The complaint, filed last week in San Francisco Superior Court, alleges that Roseburg Forest Products Co. conducted work in its factory “in a reckless manner which they knew or ought to have known created an unreasonable risk of a catastrophic fire.”
The lawsuit, filed Nov. 18 by attorneys at law firm Parkinson Benson Potter on behalf of the eight plaintiffs, accuses Rosberg of multiple violations, including negligence and health and safety violations.
The plaintiffs are homeowners and tenants whose homes were destroyed by the mill fire, including an 88-year-old woman who, according to the lawsuit, was injured during the evacuation and “continues to struggle with nightmares, PTSD and related emotional trauma.” .
This is at least the fourth civil lawsuit against Roseburg related to the mill fire. A 3,935-acre wildfire broke out on Sept. 2 near the town of Weed, destroying more than 115 buildings and killing two residents.
The latest lawsuit names Roseburg and the factory’s safety and operations managers as defendants, alleging that the company and its management “deliberately and repeatedly put profits over safety.” The lawsuit seeks compensation for property damage and medical expenses, as well as punitive damages.
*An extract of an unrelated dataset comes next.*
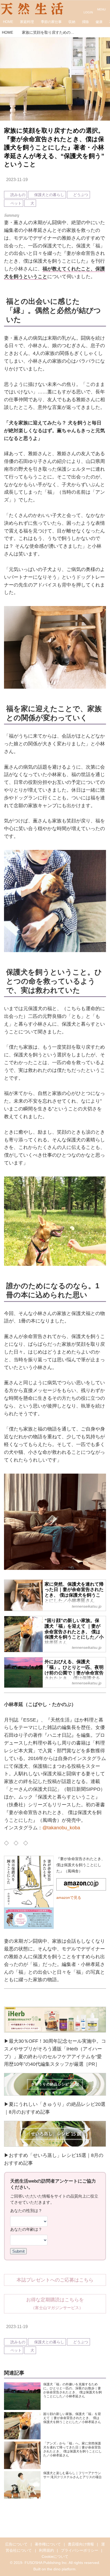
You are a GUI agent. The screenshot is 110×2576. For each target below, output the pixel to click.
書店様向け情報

The official cause of the fire is under investigation, but Cal Fire investigators are focusing on a wooden warehouse that Roseburg admitted was used for hot ash. The company said a faulty sprinkler could have caused the fire.
A A Sacramento Bee investigation published last month found no evidence that fire inspectors ever went inside a wooden warehouse, although there have been several fires in the building over the years.
A recent lawsuit alleges that Roseburg employees should have known of the extremely high fire danger in the region due to severe drought in and around California The McKinney Fire, also in Siskiyou County, which has burned more than 60,000 acres and killed four people just a month earlier.
In a recent 20-page complaint, attorneys for the plaintiffs point to the “obvious fire hazard” posed by the hot ash storage facility, alleging that Roseburg knowingly operated with a broken fire suppression system.
Roseburg, an Oregon veneer manufacturer, has resumed full operations at its Siskiyou County plant November 9.
The company removed and replaced the ash mixer and updated ash storage protocols, according to a company press release. Roseburg said it notified Cal Fire and Siskiyou County authorities, including law enforcement, of its plans to resume operations, according to a news release.
Pete Heelan, a spokesman for Roseburg, did not immediately respond to a Nov. 18 request for comment on the lawsuit. Heelan declined to comment previous lawsuits related to the mill fireincluding one filed by a Weed resident in early October.